Learning to trade options offers a number of unique advantages to the trader, but perhaps the single most attractive characteristic is the ability to control risk with surgical precision. Much of this advantage derives from the ability to control positions equivalent to stock with far less capital commitment.

However, a lesser-discussed aspect of risk control is the ability to mitigate risk by the judicious use of time stops, as well as the more familiar price stops more generally known to traders. Because time stops take advantage of the time decay of extrinsic premium to help control risk, it is important to recognize that this time decay is not linear.

As a direct result, it is not intuitively apparent the time course that the decay curve will follow.  A corollary of this is that option modeling software is essential to plan the trade and decide the appropriate date at which to place a time stop.

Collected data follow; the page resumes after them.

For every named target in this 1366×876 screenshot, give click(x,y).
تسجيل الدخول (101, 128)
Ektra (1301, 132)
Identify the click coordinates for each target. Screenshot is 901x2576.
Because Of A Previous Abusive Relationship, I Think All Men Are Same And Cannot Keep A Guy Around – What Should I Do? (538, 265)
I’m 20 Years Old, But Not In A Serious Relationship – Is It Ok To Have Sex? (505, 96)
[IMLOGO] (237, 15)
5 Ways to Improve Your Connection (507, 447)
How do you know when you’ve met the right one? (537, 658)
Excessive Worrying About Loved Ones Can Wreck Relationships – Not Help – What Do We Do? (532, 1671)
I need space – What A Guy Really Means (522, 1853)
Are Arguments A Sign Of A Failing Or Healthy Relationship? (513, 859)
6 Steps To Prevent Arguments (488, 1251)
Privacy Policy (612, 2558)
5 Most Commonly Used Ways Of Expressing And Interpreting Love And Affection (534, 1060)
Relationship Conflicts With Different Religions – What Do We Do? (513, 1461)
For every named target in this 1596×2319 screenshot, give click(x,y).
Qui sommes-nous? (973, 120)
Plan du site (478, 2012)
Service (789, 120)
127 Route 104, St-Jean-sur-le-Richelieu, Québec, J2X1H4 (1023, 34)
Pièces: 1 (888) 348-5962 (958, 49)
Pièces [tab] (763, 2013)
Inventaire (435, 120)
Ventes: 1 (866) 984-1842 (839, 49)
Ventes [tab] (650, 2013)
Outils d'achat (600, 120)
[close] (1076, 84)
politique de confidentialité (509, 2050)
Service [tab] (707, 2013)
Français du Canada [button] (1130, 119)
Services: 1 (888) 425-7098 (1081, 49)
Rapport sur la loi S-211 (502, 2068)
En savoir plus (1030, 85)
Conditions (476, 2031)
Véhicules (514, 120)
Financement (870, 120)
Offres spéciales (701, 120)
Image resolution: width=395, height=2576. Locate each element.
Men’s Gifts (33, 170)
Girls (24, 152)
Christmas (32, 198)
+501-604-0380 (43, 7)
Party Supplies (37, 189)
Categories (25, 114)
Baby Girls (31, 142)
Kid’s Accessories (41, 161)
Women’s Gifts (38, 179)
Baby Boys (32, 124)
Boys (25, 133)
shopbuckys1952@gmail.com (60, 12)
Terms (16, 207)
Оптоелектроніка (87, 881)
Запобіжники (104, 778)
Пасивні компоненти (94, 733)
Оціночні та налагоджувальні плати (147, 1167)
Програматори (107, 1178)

As a simple example, consider the case of a short position in Apple (AAPL) established by buying in-the-money July 595 puts. A trader could establish a position consisting of ten long contracts with a position Delta of -603 for approximately $24,000 as I write this.

See also: Delta: The King of All Option Greeks

At the time of this writing, the stock is trading around $587.50; these puts are therefore $12.50 in the money. Let’s assume a trader analyzes the trade with an at-expiration P&L diagram and wants to exit the trade as a stop loss if AAPL is at or above $592 at expiration. The options expiration risk is $16,000 or more. However, if the trader takes the position that the expected/feared move will occur quickly—long before expiration—he could implement a time stop as well.

Using a stop to close the position if the stock gets to $592 at a point in time around halfway to expiration would reduce the risk significantly. Because the option would still have some time value, the trader could sell the option for a loss prior to expiration, therefore retaining some time value and fetching a higher price.

In this event, closing prior to expiration helps the trader lose less when the stop executes, especially if there is a fair amount of time until expiration and time decay hasn’t wreaked too much havoc.

Options offer a variety of ways to control risk. Learn and use all risk control maneuvers available; life is a risky business.